Records contained in a dataset
==========

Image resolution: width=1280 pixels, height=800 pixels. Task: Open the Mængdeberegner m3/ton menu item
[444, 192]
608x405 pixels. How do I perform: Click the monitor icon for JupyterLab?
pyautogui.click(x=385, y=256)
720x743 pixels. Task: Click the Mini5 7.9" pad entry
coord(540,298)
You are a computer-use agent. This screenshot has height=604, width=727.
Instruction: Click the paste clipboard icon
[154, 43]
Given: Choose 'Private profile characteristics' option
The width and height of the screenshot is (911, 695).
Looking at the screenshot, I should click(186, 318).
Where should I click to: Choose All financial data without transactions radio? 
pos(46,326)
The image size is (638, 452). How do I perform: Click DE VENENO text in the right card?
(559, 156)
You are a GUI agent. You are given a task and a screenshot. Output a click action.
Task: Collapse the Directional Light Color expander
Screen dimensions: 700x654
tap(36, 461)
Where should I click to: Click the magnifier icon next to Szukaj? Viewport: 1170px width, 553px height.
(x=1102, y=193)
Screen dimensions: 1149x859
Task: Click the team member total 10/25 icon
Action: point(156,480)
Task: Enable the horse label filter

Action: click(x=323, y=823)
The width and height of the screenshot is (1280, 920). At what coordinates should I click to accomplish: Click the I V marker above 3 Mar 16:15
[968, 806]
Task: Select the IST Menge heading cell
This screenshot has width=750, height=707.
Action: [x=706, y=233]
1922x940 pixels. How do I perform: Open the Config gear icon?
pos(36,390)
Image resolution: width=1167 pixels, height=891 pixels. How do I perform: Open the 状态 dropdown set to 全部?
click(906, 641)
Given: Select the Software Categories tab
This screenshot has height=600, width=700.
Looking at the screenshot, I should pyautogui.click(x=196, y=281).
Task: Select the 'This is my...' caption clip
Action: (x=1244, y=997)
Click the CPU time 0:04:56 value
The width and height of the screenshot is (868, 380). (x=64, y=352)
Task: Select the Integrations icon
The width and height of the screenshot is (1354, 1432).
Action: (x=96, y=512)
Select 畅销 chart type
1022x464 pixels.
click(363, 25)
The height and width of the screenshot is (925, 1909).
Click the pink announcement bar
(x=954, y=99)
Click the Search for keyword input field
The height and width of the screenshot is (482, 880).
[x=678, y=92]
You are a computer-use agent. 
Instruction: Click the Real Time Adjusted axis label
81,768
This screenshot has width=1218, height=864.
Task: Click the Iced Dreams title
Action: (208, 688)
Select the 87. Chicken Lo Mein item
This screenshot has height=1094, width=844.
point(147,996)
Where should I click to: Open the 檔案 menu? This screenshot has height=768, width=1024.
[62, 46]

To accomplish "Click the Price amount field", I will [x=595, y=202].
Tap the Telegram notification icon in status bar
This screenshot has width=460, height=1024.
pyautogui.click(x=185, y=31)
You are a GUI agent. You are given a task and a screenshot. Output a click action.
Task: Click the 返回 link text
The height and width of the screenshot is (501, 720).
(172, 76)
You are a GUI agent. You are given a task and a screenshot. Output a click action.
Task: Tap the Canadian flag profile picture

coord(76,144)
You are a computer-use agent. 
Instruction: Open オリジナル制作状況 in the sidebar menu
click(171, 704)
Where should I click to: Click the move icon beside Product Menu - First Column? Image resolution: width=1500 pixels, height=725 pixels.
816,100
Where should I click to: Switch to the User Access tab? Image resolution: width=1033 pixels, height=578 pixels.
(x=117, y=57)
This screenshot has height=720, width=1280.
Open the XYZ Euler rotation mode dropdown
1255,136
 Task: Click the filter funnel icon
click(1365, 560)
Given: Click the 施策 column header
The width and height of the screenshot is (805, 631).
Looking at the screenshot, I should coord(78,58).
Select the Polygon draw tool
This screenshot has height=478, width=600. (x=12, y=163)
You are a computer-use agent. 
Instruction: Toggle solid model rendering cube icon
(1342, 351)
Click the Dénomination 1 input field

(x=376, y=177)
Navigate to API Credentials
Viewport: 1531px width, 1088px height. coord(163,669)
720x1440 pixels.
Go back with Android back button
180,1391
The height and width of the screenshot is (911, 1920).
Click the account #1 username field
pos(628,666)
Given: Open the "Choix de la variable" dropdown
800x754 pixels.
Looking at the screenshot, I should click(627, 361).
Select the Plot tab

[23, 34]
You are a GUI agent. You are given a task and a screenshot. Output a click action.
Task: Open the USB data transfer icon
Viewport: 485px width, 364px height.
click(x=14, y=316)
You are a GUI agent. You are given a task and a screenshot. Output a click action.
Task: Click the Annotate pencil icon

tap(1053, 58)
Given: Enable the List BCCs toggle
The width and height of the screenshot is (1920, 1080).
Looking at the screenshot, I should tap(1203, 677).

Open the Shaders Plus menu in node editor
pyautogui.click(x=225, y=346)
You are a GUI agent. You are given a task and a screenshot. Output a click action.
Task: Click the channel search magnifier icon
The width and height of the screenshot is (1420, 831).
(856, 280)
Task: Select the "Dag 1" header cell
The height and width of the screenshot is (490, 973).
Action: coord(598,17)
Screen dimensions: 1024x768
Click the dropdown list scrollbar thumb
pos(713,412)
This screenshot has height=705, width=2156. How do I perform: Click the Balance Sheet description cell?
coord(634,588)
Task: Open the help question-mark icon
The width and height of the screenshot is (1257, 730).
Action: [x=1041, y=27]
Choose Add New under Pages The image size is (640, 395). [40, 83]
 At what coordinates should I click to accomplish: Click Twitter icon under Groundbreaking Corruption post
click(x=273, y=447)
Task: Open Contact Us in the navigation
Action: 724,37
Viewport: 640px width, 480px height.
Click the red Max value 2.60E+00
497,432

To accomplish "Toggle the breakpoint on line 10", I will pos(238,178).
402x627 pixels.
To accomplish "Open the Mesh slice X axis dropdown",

==========

# To do:
The lines from the one containing "Choose Add New" through the end of the data are to be copied exactly, the first and last of them included.

# Solution below:
Choose Add New under Pages The image size is (640, 395). [40, 83]
 At what coordinates should I click to accomplish: Click Twitter icon under Groundbreaking Corruption post
click(x=273, y=447)
Task: Open Contact Us in the navigation
Action: 724,37
Viewport: 640px width, 480px height.
Click the red Max value 2.60E+00
497,432

To accomplish "Toggle the breakpoint on line 10", I will pos(238,178).
402x627 pixels.
To accomplish "Open the Mesh slice X axis dropdown",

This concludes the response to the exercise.